5. My Week with Marilyn
Where: Clay Theatre, 2261 Fillmore St., 415-346-1124
When: All Week
Why: Michelle Williams delivers an impressively convincing, Oscar-caliber performance in Simon Curtis' directorial debut, about the week Marilyn Monroe spent acclimating to the simpler pleasures of British life with Colin Clark (Eddie Redmayne), an assistant on the set of her 1957 romantic comedy The Prince and the Showgirl. Clark – then 23 and, like so many of the men who gravitated toward the sweet, almost childlike starlet, hopelessly smitten with her charms – published his diary of the experience 40 years later. This is his story, slight but skillfully told.

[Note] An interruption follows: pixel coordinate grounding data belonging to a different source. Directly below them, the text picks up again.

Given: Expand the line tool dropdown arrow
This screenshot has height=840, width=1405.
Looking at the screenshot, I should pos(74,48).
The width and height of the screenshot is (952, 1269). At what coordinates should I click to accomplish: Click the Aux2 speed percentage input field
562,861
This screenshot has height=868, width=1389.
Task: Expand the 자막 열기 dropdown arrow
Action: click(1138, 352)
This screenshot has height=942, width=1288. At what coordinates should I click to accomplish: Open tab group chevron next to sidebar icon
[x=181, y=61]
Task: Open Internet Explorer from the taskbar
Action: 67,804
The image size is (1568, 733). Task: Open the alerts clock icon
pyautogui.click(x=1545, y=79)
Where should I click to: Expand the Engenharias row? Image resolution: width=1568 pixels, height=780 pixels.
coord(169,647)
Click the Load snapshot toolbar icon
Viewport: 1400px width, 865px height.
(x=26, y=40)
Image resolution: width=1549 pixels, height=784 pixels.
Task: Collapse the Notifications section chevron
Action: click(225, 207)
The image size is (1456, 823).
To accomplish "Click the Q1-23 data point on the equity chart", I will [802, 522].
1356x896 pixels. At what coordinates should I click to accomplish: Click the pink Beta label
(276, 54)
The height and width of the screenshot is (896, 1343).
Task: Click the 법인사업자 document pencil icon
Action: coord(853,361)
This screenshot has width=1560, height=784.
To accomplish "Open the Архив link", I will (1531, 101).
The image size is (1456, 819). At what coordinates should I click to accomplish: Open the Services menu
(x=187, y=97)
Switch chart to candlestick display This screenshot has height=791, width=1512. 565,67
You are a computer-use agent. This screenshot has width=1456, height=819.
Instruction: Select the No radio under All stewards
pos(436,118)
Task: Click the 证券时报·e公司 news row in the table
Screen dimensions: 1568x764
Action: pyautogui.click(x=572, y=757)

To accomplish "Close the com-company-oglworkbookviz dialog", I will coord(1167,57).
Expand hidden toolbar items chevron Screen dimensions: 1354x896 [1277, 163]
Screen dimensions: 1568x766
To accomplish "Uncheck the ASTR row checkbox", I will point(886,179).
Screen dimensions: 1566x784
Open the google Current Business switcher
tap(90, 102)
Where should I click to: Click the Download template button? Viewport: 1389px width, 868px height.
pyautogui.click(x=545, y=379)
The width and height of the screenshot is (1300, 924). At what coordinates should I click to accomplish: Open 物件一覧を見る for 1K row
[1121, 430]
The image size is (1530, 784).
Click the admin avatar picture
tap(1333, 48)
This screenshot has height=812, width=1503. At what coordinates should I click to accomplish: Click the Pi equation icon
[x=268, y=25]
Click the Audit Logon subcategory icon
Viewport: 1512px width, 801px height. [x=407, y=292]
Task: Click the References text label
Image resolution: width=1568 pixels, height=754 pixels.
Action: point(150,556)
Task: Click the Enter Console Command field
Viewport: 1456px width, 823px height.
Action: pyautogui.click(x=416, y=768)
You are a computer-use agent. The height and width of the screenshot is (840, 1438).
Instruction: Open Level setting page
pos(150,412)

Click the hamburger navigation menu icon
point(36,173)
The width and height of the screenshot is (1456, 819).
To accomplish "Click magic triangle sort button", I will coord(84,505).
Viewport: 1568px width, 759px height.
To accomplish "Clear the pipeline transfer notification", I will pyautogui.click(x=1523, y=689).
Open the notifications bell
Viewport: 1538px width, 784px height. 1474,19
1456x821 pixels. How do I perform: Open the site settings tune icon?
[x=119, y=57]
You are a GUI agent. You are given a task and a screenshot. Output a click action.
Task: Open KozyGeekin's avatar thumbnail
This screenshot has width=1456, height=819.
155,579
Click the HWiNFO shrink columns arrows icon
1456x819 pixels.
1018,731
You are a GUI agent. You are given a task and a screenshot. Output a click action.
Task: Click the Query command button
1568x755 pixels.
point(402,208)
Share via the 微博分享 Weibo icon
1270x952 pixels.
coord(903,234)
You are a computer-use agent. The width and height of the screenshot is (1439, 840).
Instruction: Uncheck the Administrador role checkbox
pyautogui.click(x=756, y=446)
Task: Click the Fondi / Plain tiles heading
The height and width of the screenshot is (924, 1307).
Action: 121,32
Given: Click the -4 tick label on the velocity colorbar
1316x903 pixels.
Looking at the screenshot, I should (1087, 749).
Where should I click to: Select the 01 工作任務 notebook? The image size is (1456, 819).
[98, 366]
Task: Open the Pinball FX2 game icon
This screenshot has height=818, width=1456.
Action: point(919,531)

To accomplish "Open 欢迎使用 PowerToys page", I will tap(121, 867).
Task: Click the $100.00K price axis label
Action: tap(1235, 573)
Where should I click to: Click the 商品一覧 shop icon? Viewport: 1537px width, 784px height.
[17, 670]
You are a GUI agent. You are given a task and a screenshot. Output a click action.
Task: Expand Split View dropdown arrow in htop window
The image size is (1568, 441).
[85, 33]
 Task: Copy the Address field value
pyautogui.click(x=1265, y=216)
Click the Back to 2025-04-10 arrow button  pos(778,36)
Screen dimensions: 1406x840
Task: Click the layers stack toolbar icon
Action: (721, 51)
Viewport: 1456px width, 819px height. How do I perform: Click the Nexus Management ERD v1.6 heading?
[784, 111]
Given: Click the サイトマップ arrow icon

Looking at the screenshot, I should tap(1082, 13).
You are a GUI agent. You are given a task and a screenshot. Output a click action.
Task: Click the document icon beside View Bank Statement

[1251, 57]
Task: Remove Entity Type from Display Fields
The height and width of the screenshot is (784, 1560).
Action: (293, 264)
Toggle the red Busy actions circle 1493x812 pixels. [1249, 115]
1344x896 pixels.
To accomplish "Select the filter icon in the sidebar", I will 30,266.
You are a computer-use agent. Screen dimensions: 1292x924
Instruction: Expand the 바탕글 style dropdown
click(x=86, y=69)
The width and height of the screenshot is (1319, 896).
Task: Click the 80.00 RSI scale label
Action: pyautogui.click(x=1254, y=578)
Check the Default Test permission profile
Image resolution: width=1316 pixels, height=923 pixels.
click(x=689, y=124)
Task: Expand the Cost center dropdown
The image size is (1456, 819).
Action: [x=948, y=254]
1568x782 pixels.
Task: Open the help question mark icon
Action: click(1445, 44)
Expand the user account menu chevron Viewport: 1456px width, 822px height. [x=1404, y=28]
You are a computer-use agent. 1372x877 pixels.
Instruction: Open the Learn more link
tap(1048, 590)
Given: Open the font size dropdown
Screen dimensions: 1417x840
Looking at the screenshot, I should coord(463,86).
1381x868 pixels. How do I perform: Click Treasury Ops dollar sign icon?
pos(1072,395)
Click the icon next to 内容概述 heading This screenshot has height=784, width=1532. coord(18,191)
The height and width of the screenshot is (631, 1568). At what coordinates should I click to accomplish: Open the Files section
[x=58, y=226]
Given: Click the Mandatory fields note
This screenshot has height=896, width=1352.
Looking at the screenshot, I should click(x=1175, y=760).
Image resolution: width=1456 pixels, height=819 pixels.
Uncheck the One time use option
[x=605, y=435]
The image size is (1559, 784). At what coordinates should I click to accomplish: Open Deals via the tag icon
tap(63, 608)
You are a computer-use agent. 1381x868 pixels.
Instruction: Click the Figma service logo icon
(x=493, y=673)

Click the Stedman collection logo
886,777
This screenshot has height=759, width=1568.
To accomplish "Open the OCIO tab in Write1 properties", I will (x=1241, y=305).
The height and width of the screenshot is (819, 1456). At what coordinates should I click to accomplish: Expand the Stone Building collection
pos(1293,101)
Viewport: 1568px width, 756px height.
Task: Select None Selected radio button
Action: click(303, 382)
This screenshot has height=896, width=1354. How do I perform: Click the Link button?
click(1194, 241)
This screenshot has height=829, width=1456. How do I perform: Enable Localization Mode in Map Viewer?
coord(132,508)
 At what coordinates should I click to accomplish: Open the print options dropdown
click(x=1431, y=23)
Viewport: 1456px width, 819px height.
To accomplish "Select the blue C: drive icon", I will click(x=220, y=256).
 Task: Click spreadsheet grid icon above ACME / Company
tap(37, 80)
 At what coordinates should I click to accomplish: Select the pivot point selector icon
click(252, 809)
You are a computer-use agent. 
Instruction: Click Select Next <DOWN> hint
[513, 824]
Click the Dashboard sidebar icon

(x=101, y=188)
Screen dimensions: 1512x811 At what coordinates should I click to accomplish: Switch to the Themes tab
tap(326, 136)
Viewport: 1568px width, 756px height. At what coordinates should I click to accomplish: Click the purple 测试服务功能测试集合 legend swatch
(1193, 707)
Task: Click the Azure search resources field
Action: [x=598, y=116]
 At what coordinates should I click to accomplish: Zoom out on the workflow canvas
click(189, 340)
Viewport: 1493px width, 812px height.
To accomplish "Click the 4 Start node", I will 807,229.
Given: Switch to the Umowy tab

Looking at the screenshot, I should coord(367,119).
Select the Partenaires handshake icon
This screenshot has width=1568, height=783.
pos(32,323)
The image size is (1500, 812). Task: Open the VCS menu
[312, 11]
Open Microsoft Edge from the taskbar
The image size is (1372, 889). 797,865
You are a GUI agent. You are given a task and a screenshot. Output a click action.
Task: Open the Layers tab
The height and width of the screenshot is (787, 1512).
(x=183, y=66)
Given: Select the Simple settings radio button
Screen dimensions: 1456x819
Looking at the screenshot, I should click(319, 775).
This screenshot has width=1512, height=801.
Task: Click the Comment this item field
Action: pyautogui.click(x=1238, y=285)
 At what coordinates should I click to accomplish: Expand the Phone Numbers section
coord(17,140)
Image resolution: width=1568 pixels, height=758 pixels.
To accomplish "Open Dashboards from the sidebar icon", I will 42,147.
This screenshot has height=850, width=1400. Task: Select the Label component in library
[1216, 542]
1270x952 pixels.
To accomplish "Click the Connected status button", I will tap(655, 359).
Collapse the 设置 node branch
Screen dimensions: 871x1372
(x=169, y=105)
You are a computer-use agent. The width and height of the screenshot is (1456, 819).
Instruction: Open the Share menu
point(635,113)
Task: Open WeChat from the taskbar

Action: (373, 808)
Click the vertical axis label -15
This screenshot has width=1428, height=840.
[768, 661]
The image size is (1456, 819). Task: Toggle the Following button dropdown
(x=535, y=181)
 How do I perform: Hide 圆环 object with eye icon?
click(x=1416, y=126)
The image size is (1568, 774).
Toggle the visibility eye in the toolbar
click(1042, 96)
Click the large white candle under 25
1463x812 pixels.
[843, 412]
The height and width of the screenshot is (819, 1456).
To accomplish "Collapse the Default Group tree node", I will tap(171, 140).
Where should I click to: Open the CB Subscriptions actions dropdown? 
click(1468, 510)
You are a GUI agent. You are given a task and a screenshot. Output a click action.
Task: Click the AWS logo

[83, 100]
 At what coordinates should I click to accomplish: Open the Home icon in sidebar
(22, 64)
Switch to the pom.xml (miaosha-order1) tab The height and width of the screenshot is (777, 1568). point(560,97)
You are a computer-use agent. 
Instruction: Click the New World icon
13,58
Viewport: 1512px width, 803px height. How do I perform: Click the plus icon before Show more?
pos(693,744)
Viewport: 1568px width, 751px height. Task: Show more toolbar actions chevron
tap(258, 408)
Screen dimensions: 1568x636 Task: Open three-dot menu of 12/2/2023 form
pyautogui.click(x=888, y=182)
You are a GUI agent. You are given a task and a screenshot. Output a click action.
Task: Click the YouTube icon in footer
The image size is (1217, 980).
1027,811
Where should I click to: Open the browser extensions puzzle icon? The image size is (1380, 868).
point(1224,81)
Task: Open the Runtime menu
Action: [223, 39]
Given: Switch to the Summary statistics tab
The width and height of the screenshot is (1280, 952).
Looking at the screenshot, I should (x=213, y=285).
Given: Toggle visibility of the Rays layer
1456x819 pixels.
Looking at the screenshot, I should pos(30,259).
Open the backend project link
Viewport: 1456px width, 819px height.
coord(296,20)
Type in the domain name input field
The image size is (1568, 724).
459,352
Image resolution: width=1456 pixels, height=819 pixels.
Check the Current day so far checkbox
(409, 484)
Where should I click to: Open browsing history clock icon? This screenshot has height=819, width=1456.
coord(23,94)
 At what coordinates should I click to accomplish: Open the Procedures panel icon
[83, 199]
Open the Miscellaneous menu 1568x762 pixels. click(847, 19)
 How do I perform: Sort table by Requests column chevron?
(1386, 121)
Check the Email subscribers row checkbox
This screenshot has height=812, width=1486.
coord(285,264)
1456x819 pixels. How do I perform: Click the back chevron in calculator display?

6. The Man Nobody Knew: In Search of My Father,
CIA Spymaster William Colby

Where: Lumiere Theatre, 1572 California St., 415-885-3201
When: All Week
Why: The Man Nobody Knew uncovers the secret world of William Colby, who rose through the ranks of the CIA and eventually became embroiled in covert operations in Vietnam and other hot spots around the globe. But after decades of taking on the White House's dirtiest assignments, Colby came clean. Braving intense controversy, he opened up to Congress some of the agency's darkest, most tightly held secrets and extralegal operations. Now, his son Carl investigates the father who was a ghost-like presence in the family home, and the intelligence officer who paved the way for today's debates about security and secrecy vs. liberty and morality.

7. Melancholia
Where: Bridge Theatre, 3010 Geary Blvd., 415-751-3213
When: All Week
Why: Lars von Trier’s latest sounds like an experiment in self-parody for the Danish director, who, after wallowing in the unrelenting despair of Dancer in the Dark and Breaking the Waves, has exhausted all his options save one: obliterating earth altogether. Yet Melancholia, powered by Kirsten Dunst’s startling, career-best performance as a disaffected bride-to-be who welcomes the world’s end, is never so sentimental as to seem mawkish. More invigorating as a spectacle than a story, von Trier’s melodrama is crisp, engaging, even darkly comical, just never quite transcendent enough.